No dia 12 de Março de 1930, Mahatma Gandhi e vários discípulos iniciaram uma marcha em protesto ao domínio inglês na Índia. A caminhada, de quase 400 quilómetros, durou 25 dias em direcção ao litoral. Mahatma Gandhi caminhou de Sabarmati Ashram a Dandi, para extrair um pouco de sal para si, tendo sido igualado por milhares de indianos, revoltados com a situação. Gandhi e os seus seguidores paravam de cidade em cidade para descansar, conseguindo assim, mais simpatizantes. O protesto foi incitado pelo facto de que, naquela época, os indianos eram obrigados a comprar produtos industrializados da Inglaterra, sendo proibidos inclusive de extrair sal no seu próprio país.

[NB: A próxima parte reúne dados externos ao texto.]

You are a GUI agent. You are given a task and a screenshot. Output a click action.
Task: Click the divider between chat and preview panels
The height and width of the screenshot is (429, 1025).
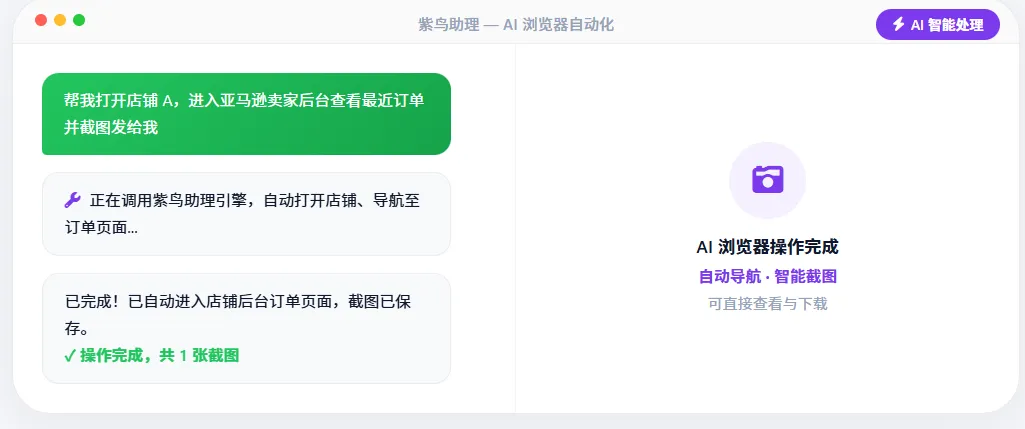(x=515, y=228)
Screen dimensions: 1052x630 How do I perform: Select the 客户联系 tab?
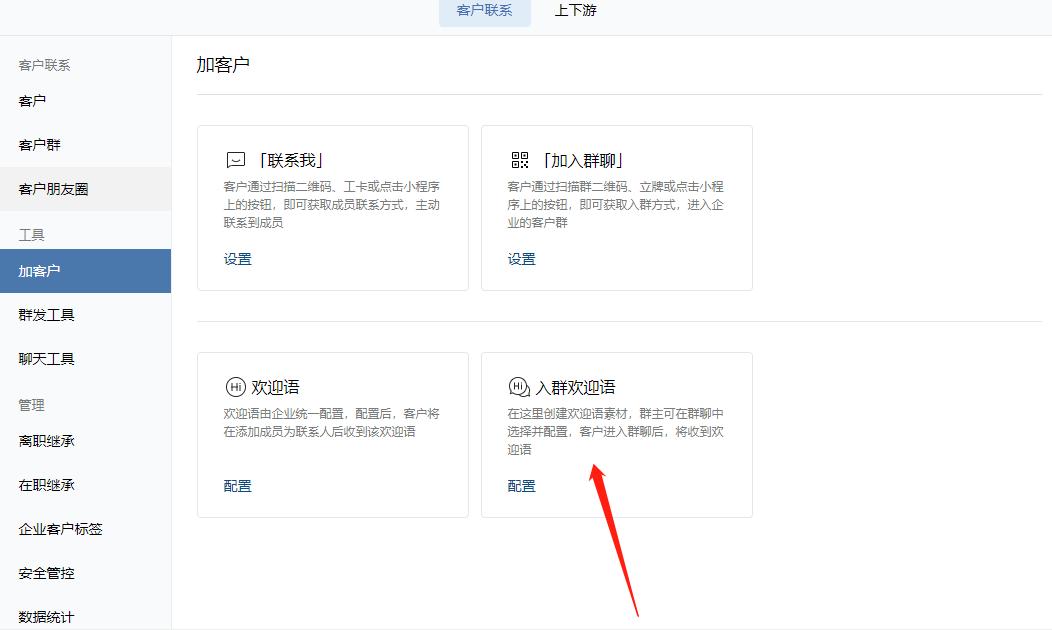coord(484,12)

Por isso a Marcha do Sal, ou Satyagraha do Sal, foi um acto de protesto contra a proibição, imposta pelos ingleses, da extracção de sal na Índia colonial. A situação não foi considerada um protesto pelo Império Britânico, pois Ghandi não incitou os restantes indianos a fazerem o mesmo, simplesmente fizeram. A marcha ocorreu de 12 de Março até 6 de Abril de 1930.

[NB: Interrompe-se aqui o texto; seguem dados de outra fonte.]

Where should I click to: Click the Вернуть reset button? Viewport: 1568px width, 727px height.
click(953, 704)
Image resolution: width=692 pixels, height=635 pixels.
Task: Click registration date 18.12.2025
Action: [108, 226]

No dia 6 de Abril, depois do banho, ritual sagrado para os hindus, Gandhi apanhou um punhado de sal à beira-mar, tendo o seu gesto sido repetido simbolicamente pelos milhares de indianos presentes. Em resposta a estes actos, os ingleses prenderam mais de 50 mil indianos, entre eles o próprio Gandhi.

Mesmo com a prisão de Ghandi, a marcha continuou, em direcção às salinas ao norte de Bombaim. Ao tentar entrar nas minhas de Bombaim, guardadas por mais de 400 Polícias, os marchantes, em silêncio, tentaram passa-los, pacificamente. Porém, como é bem retratado no filme Ghandi, foram agredidos e parados pelos agentes da lei, sem oferecerem qualquer resistência, simplesmente caindo no chão, com graves ferimentos.